Details
-
Bug
-
Resolution: Fixed
-
Blocker
-
Lustre 2.18.0
-
None
-
3
-
9223372036854775807
Description
This issue was created by maloo for Chris Horn <chorn@ddn.com>
This issue relates to the following test suite run: https://testing.whamcloud.com/test_sets/1c2cb8b1-f461-4895-a156-80c6421b32d6
test_170 failed with the following error:
Import failed 134
Test session details:
clients: https://build.whamcloud.com/job/lustre-reviews/124865 - 6.12.0-124.8.1.el10_1.x86_64
servers: https://build.whamcloud.com/job/lustre-reviews/124865 - 6.12.0-124.49.1_lustre.el10.x86_64
Looks like a latent bug that is exposed by https://review.whamcloud.com/65055 ("LU-20000 lnetctl: bad CPTs/tunables during import").
while (fgets(buf, len, input) != NULL) {
...
buf += strlen(buf);
len -= strlen(buf); // <-- strlen(buf) is now 0
}
buf is advanced first, so by the time strlen(buf) is evaluated on the next line buf already points at the NUL terminator and returns 0. len is therefore never decremented while buf keeps walking forward through the allocation.
yaml_blk is malloc'd as st.st_size bytes (lnetctl.c:5639).
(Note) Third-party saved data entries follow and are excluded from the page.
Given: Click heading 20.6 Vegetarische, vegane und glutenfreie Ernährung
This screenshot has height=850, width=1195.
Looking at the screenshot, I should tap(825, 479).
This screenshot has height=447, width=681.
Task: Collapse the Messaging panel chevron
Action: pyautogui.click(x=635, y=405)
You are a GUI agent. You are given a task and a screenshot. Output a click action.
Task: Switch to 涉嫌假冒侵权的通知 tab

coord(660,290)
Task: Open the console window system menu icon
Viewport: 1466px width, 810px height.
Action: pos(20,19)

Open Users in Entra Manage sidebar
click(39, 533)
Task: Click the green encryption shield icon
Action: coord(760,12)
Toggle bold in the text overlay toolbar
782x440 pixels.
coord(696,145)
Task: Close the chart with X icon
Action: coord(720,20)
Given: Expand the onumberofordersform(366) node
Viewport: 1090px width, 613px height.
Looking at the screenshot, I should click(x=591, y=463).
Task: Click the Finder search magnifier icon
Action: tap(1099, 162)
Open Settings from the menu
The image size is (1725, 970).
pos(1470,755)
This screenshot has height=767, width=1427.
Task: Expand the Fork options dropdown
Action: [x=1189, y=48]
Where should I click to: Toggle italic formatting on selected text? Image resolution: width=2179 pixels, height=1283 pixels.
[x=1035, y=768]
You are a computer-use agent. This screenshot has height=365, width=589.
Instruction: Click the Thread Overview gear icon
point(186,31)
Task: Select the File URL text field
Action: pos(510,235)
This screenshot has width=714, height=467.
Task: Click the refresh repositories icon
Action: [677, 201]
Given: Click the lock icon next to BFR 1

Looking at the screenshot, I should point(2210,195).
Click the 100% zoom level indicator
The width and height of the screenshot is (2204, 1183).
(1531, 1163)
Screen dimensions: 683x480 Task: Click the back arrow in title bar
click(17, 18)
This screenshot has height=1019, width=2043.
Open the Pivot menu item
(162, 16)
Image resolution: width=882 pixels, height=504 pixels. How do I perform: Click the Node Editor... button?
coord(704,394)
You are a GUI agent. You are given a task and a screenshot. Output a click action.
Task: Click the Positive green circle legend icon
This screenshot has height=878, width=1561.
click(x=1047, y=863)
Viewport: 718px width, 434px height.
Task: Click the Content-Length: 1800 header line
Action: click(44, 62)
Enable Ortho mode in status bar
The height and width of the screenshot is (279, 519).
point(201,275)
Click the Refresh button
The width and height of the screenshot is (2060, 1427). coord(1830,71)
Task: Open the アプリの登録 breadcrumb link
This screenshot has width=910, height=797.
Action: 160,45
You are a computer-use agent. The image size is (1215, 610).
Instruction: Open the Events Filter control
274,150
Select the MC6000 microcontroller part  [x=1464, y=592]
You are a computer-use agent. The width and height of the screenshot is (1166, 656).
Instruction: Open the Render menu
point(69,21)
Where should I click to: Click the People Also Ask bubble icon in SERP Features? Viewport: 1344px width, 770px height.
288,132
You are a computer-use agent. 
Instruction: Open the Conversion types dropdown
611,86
Each iteration fgets(buf, len, …) is called with len still equal to the full original size even though buf has moved past previously-written bytes. With _FORTIFY_SOURCE + __builtin_dynamic_object_size, glibc sees that the remaining writable space at buf is smaller than len and aborts with:
*** buffer overflow detected ***: terminated Aborted (core dumped)
That's why lnetctl import --old-api core-dumps as soon as the very first sub-test feeds it a multi-line YAML doc, and why test_170 fails immediately at line 2521 ("Different CPTs").
VVVVVVV DO NOT REMOVE LINES BELOW, Added by Maloo for auto-association VVVVVVV
sanity-lnet test_170 - Import failed 134